EXERCISE INSTRUCTIONS
Rewrite the stretch from the line containing "Task: Click the orange warning icon in dialog" through the line containing "pyautogui.click(x=119, y=379)", swapping "icon" for "symbol" and leaving everything else unchanged. Return only those lines.

DATA SUPPLIED
▬▬▬▬▬▬

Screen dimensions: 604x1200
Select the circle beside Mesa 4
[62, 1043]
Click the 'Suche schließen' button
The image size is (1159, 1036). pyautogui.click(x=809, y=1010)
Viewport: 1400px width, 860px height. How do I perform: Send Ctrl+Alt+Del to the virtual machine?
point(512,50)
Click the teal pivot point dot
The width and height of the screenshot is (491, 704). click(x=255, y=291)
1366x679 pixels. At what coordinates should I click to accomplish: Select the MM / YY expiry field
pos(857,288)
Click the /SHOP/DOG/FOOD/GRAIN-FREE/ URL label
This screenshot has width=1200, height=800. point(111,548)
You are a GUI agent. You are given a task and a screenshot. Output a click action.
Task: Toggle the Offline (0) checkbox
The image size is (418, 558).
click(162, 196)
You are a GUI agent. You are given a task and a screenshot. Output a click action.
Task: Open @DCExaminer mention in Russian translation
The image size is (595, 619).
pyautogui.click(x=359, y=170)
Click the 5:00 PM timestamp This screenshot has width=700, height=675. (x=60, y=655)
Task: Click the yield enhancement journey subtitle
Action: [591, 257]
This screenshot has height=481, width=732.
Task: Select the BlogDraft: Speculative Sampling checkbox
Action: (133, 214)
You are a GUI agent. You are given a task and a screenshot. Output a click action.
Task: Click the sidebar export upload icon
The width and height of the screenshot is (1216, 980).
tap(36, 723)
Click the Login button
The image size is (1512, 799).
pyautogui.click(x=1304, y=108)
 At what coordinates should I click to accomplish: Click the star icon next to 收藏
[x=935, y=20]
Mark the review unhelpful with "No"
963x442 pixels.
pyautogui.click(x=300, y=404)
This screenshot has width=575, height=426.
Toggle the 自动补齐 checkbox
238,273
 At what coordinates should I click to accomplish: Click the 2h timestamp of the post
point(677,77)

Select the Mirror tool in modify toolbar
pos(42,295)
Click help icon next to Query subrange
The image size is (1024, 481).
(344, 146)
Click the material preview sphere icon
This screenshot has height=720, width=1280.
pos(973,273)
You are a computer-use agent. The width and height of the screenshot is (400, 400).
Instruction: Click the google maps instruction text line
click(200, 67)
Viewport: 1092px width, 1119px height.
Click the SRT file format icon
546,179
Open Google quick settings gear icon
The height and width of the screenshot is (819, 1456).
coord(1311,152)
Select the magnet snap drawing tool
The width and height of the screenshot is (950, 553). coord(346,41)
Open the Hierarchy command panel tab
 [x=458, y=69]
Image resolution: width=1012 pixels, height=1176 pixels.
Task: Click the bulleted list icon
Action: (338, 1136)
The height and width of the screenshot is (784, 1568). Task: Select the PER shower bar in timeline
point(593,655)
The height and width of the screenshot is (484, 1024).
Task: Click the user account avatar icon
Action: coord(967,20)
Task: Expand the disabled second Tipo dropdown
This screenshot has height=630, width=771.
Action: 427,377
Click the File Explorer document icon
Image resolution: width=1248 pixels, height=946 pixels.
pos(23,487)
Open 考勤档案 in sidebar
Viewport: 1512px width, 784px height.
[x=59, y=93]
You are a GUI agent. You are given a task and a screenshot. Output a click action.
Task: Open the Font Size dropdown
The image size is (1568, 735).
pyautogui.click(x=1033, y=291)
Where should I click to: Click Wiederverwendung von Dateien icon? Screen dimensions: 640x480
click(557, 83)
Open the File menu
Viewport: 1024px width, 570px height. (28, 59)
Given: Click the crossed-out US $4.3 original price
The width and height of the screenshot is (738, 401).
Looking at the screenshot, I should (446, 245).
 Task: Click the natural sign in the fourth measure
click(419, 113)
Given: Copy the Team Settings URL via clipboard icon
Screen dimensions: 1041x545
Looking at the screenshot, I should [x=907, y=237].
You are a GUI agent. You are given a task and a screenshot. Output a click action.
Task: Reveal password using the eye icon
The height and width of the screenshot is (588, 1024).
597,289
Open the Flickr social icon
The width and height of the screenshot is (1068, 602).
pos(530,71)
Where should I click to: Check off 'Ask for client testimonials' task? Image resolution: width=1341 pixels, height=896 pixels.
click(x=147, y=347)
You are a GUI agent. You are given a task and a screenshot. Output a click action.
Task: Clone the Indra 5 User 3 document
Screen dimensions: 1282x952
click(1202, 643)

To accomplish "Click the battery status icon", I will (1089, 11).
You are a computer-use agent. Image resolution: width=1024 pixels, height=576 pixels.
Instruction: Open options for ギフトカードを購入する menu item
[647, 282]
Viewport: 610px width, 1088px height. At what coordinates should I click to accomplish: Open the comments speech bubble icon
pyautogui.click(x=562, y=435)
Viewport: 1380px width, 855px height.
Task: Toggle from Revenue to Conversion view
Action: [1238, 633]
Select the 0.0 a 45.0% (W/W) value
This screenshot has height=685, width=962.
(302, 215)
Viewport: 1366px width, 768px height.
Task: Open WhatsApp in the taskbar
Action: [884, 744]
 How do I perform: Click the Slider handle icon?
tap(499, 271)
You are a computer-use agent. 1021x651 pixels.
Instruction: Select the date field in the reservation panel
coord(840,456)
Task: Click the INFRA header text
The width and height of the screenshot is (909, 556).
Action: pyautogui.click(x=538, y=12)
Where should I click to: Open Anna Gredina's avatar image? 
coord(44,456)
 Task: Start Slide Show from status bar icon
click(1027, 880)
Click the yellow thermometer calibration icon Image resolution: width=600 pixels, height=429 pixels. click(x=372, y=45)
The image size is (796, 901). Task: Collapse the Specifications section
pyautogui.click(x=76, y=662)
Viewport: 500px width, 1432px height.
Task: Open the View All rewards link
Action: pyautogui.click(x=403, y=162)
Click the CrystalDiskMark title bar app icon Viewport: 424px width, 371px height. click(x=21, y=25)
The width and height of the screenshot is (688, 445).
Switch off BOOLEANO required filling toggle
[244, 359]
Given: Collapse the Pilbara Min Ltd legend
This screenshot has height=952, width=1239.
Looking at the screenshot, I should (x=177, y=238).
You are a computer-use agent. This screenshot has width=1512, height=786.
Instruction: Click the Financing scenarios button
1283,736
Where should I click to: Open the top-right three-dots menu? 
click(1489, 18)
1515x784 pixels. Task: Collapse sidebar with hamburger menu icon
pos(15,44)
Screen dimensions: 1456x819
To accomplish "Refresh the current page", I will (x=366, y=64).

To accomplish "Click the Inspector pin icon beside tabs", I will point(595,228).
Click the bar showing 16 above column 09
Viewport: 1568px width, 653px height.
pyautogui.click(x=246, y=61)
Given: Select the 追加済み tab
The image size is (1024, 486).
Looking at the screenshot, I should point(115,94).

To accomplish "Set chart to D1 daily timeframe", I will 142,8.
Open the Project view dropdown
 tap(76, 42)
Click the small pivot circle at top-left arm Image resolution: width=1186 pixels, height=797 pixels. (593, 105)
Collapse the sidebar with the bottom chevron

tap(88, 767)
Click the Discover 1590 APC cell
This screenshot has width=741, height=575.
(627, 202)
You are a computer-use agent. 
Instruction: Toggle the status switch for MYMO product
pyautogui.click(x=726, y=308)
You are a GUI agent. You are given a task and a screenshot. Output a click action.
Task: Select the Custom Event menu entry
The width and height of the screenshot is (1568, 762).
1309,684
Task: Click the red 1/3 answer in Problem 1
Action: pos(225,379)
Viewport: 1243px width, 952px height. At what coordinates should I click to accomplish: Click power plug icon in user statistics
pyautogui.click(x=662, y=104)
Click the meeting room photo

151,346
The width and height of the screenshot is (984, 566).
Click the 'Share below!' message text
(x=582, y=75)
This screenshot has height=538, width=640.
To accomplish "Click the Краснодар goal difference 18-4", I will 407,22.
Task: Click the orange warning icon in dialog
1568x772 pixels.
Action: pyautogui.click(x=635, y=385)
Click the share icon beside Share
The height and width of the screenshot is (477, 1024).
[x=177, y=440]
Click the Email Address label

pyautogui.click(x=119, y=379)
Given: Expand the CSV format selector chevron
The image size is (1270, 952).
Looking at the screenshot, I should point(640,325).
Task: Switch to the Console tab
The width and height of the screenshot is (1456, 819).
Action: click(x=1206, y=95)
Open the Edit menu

▬▬▬▬▬▬

WORKED ANSWER
Task: Click the orange warning symbol in dialog
1568x772 pixels.
Action: pyautogui.click(x=635, y=385)
Click the share symbol beside Share
The height and width of the screenshot is (477, 1024).
[x=177, y=440]
Click the Email Address label

pyautogui.click(x=119, y=379)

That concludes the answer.